Filip Chajzer zniknął z "Dzień Dobry TVN" przed rewolucją w programie. Powodem problemy zdrowotne
Kilka tygodni temu Filip Chajzer zniknął z anteny "Dzień Dobry TVN". W rozmowie z "Faktem" wyjaśnił, że powodem tej decyzji były problemy zdrowotne.
– To była moja bardzo trudna decyzja. Nagle przyszedł moment w życiu, w którym orientujesz się, że nie jesteś RoboCopem. Próbowałem pracować, jednocześnie walcząc o zdrowie, ale to nie zadziałało – powiedział.

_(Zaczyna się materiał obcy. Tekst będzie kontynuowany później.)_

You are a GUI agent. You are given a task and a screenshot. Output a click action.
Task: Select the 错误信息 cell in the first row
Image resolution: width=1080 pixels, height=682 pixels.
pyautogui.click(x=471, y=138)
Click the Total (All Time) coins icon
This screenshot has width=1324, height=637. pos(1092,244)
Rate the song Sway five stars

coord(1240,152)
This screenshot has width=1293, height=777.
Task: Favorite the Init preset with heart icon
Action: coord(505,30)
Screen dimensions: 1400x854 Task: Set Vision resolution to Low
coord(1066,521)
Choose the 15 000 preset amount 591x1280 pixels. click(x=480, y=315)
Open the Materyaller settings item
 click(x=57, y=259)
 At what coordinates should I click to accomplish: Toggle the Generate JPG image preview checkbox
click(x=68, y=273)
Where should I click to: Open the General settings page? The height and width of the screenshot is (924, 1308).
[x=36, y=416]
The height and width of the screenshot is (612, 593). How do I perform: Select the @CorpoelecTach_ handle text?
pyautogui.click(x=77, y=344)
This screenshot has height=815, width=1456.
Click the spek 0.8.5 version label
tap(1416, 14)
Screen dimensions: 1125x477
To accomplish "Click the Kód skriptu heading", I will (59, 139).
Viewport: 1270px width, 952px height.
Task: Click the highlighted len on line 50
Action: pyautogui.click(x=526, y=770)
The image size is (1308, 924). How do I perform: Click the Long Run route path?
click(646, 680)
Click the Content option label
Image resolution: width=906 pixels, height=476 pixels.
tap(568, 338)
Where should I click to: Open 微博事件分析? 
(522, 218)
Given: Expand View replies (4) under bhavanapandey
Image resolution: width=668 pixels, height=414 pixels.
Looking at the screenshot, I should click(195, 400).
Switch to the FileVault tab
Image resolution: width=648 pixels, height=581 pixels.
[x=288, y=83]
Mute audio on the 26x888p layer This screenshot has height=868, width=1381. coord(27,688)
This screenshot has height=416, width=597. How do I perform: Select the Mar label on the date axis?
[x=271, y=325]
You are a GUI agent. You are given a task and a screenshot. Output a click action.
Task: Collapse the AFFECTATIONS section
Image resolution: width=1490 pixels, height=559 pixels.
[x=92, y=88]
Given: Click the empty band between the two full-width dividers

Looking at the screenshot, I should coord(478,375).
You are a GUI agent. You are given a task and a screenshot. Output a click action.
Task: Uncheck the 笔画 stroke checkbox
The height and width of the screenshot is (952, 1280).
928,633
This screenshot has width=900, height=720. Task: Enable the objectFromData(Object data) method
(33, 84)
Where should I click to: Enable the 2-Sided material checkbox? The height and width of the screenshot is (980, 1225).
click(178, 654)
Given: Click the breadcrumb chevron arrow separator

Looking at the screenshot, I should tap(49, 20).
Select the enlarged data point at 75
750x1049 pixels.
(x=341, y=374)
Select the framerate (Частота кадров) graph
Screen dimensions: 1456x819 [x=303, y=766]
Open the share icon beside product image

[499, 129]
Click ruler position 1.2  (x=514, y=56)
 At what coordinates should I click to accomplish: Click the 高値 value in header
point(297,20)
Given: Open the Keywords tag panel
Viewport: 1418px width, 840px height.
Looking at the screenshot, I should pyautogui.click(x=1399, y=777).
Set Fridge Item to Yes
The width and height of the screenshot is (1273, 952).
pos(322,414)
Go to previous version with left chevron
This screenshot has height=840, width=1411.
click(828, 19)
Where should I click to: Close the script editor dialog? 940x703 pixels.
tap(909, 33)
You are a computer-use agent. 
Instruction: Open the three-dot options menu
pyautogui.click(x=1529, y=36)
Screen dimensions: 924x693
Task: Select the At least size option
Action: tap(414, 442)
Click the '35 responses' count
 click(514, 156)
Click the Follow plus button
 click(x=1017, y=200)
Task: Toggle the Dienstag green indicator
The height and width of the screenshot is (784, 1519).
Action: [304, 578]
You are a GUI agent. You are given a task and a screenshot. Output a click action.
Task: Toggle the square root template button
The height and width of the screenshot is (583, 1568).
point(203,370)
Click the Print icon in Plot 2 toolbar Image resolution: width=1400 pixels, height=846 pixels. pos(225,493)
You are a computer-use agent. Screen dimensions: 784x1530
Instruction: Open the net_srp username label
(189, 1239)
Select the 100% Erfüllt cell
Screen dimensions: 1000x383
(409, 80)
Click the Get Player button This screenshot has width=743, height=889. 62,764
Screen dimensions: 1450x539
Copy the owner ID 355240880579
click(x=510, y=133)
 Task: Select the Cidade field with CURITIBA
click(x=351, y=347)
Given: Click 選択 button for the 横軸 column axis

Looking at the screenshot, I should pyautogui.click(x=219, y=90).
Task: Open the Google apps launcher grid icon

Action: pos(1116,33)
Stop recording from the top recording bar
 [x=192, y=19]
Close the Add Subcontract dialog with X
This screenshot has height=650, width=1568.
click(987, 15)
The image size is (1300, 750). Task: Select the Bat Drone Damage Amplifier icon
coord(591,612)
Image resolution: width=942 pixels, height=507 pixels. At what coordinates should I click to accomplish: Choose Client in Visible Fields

Podczas jego nieobecności, w "Dzień Dobry TVN" wprowadzono rewolucyjne zmiany, które zszokowały opinię publiczną. Z programu zwolniono aż pięciu prowadzących:
- Andrzeja Sołtysika
- Małgorzatę Rozenek-Majdan
- Agnieszkę Woźniak-Starak
- Annę Kalczyńską
- Małgorzatę Ohme
Media z góry zakładały, że również przyszłość Chajzera w śniadaniówce TVN-u jest przesądzona.
Filip Chajzer wróci do "Dzień Dobry TVN"?
Teraz w rozmowie w "Onet Rano." zdradził nieco więcej szczegółów dotyczących jego przyszłości w telewizji, choć nie chciał zagłębiać się w szczegóły.
- Dlaczego nie ma mnie teraz w telewizji? Dlatego, że w pewnym momencie przestało mi się spinać to, co czytałem o sobie z tym, kim jestem - przyznał, zaznaczając, że chodzi o publikacje na jego temat, pojawiające się również w poważnych portalach.
Pytany o to, czy wciąż jest prowadzącym "Dzień Dobry TVN" odparł: "Nie wiem".
- Doszedłem do momentu w życiu, że już nie muszę być wesołym chłopakiem z mikrofonem w ręku, który zawsze się uśmiecha i zawsze ma dobry dzień. Już nie jestem człowiekiem, który chce spełniać oczekiwania innych - stwierdził, kiedy dziennikarka nie dawała za wygraną i dopytywała go, czy, jak stan jego zdrowia się poprawi, zobaczmy go w śniadaniówce.